● **TEXT SECTION**

○ ○ ○ ○ ○ ○ ○

# Original Prince Hall Charter



## Blake Bowden (Oct 18, 2010)

WARRANT OF AFRICAN LODGE NO. 459

Warrant of Constitution, A.G.M.


To All and Every:

Our Right Worshipful and Loving Brethren: Thomas Howard, Earl of Effington, Lord Howard, etc., Acting Grand Master, under the authority of his royal Highness, Henry Frederick, Duke of Cumberland, etc., Grand Master of the Most Ancient and Honorable Society of Free and Accepted Masons, send greeting.

Know ye that we, at the humble petition of our Right Trusty and well beloved brethren, Prince Hall, Boston Smith, Thomas Sanderson, and several other brethren residing in Boston, New England, North America, do hereby constitute the said brethren into a regular Lodge of Free and Accepted Masons, under the title or denomination of the African Lodge, to be opened in Boston, aforesaid, and do further, at their said petition and of the great trust and confidence reposed in every of the said above-named brethren, hereby appoint the Prince Hall to be Master; Boston Smith, Senior Warden and Thomas Sanderson, Junior Warden, for the opening of the said Lodge, and for such further time only as shall be thought by the brethren thereof, it being our will that this our appointment of the above said officers, shall in affect any further election said Lodge, but that such election shall be regulated agreeable to such By-Laws of the said Lodge as shall be consistent with the Grand Law of the society contained in the Book of Constitutions: and we hereby will, and require of you the said Prince Hall, to take special care that all and every the said brethren are to have been regularly made Masons, and that they do observe, perform, and keep all the rules and orders contained in the Book of Constitutions; and, further, that you do from time to time cause to be entered, in a book kept for that purpose, an account of your proceedings in the Lodge, together with all such Rules, orders and Regulations as shall be made for the good government of same, that in no wise you omit once in every year to send us, or our Successors, Grand Masters, or Rowland Holt, Esq., our Deputy Grand Master, for the time being, and account of your proceedings, and copies of all such Rules, Orders and Regulations as shall be made aforesaid together with the list of the members of the Lodge, and reasonably be expected toward the Grand Charity.

Moreover, we will, and require of you, the said Prince Hall, as soon as conveniently may be, to send an account in writing of what may be done by virtue of these presents.

(SEAL )

Given at London, under our hand and seal of Masonry, 29th day of September, A.L. 5784, A.D. 1784, by the Grand Master's command R. Holt, Deputy Grand Master.

Attest:  William White, Grand Secretary.


----------



## Bro.BruceBenjamin (Oct 18, 2010)

Every so often they go to the bank vault were the warrant is held for special views, but  it is my understanding that the Grand Lodge must approve it. It is usually done for special celebrations. I have not seen it personally, but some of my lodge brethern have.


----------



## Blake Bowden (Oct 18, 2010)

That's awesome!


----------

○ ○ ○ ○ ○ ○ ○

● **MATERIAL**
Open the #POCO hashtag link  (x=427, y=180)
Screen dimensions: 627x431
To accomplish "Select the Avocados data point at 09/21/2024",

○ ○ ○ ○ ○ ○ ○

● **WORK TO DO**
From the Prince Hall warrant thread above, print the passage that starts at the words "Given at London, under" and ends after the words "Bro.BruceBenjamin (Oct 18, 2010)", copying it word for word.

● **FINISHED ANSWER**
Given at London, under our hand and seal of Masonry, 29th day of September, A.L. 5784, A.D. 1784, by the Grand Master's command R. Holt, Deputy Grand Master.

Attest:  William White, Grand Secretary.


----------



## Bro.BruceBenjamin (Oct 18, 2010)